“Now it came to pass that since he had appointed him over his house and over all that he had, the Lord blessed the house of the Egyptian for Joseph’s sake, and the blessing of the Lord was in all that he had, in the house and in the field. So, he left all that he had in Joseph’s hand, and he knew nothing about what was with him except the bread that he ate; and Joseph had handsome features and a beautiful complexion. Now it came to pass after these events that his master’s wife lifted her eyes to Joseph, and she said, ‘Lie with me.’ But he refused, and he said to his master’s wife, ‘Behold, with me my master knows nothing about anything in the house, and all he has he has given into my hand.’” (Bereishis 7-9)

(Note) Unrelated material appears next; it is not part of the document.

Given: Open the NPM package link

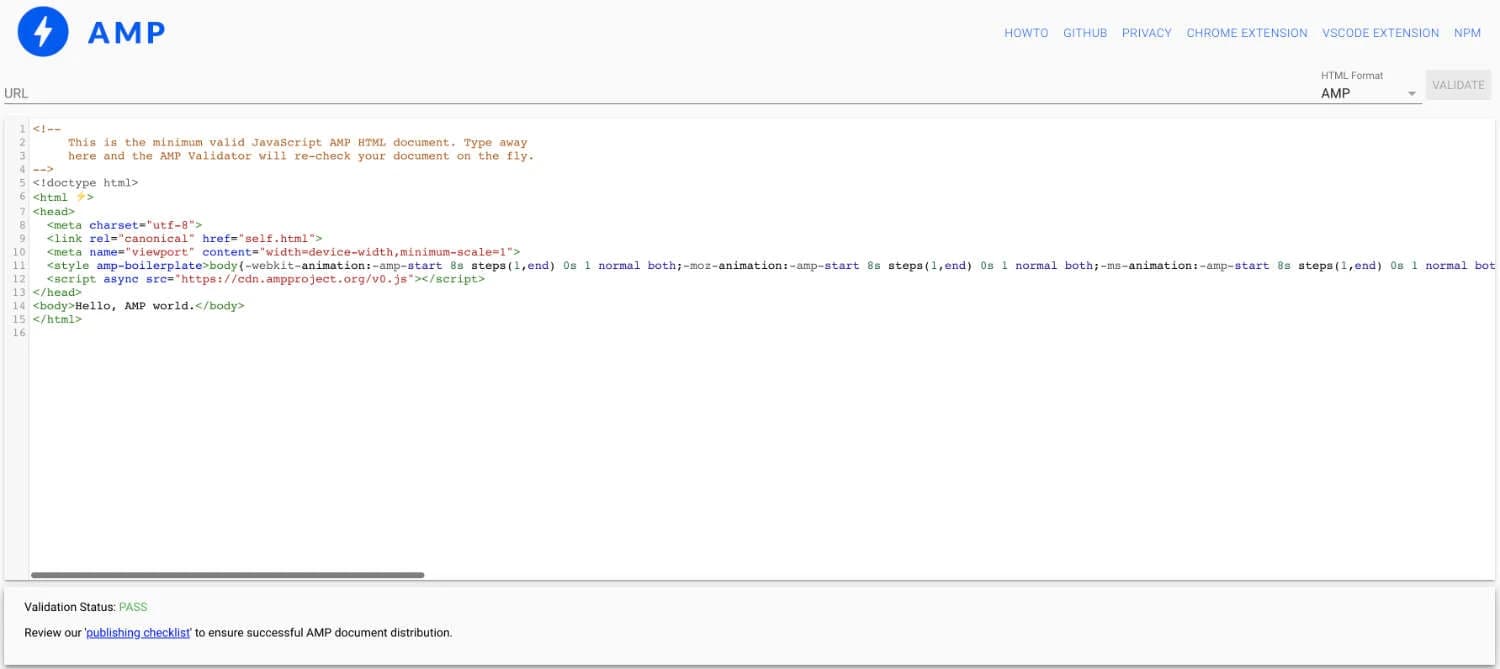Looking at the screenshot, I should pyautogui.click(x=1467, y=32).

After all the trauma, Yosef found success in Egypt. He had risen through the ranks of servitude and had become the most trusted attendant in the house of Potiphar, one of the closest advisors to the Pharaoh. But Yosef was alone, no family, no nation; he was truly a stranger in a strange land. In the midst of this loneliness, a powerful woman took an interest in Yosef. The wife of Potiphar tried to seduce young Yosef, but Yosef was steadfast and resolute, refusing her advances. Yosef was then vilified and thrown into prison and his tragic saga continued.
The great Chassidic master, Rebbe Nachman of Breslov (1772-1810) writes:
“Presently, it is much easier for us to withstand our tests and temptations, for those who came before us shattered the shells (klipos) of desire. Even the simplest amongst us has the ability to withstand temptation. This is due to the spiritual heroism of earlier generations.”

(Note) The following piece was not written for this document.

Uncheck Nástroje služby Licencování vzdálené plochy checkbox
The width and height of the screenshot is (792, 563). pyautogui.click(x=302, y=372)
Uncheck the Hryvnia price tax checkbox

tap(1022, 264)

Life is filled with temptation. At every turn there are opportunities for mistakes and missteps. To be successful in the journey of life we must summon the courage to overcome our illicit wants and desires, and utilize our passionate strength and ability for the accomplishment and actualization of good. Yet, at times we are faced with a burning desire to do something we know we should not. Reckless passion can cause us to go in harmful and hurtful directions. We must remember that the power to confront temptation is embedded in our spiritual DNA. When Yosef refused the advances of a married woman, he created a spiritual strength and resiliency which exists inside of each of us to this very day. It surely took all of Yosef’s courage and will to refuse this relationship. Yosef was all alone in this world and a powerful woman offered him an opportunity for connection and belonging. But he knew it was wrong and refused. This moral courage has been passed down to us. We too have the ability to stand up and say no. We have this power of Yosef and so many others throughout the generations who have exercised self-control and moral clarity. This strength is part of who we are. Rebbe Nachman explains that every time one of our ancestors “passed a test” and overcame a challenge, they bequeathed us this strength as well. We have inherited the moral strength of our ancestors and when we find the strength to overcome our negative desires and inclinations, we create new reservoirs of strength for our children and grandchildren. Every time we exercise the moral fortitude to make the right decision and avoid the negative one, we create new moral energy. When I pass a test in life, I make it a bit easier for my son and my daughter to face their demons and wage their battles.
It is our sacred duty to enjoy life, enjoy the world and partake of permitted pleasures. But when temptation appears, we must draw on the courage and moral clarity of our ancestors and exhibit the necessary strength and restraint for ourselves and our future generations.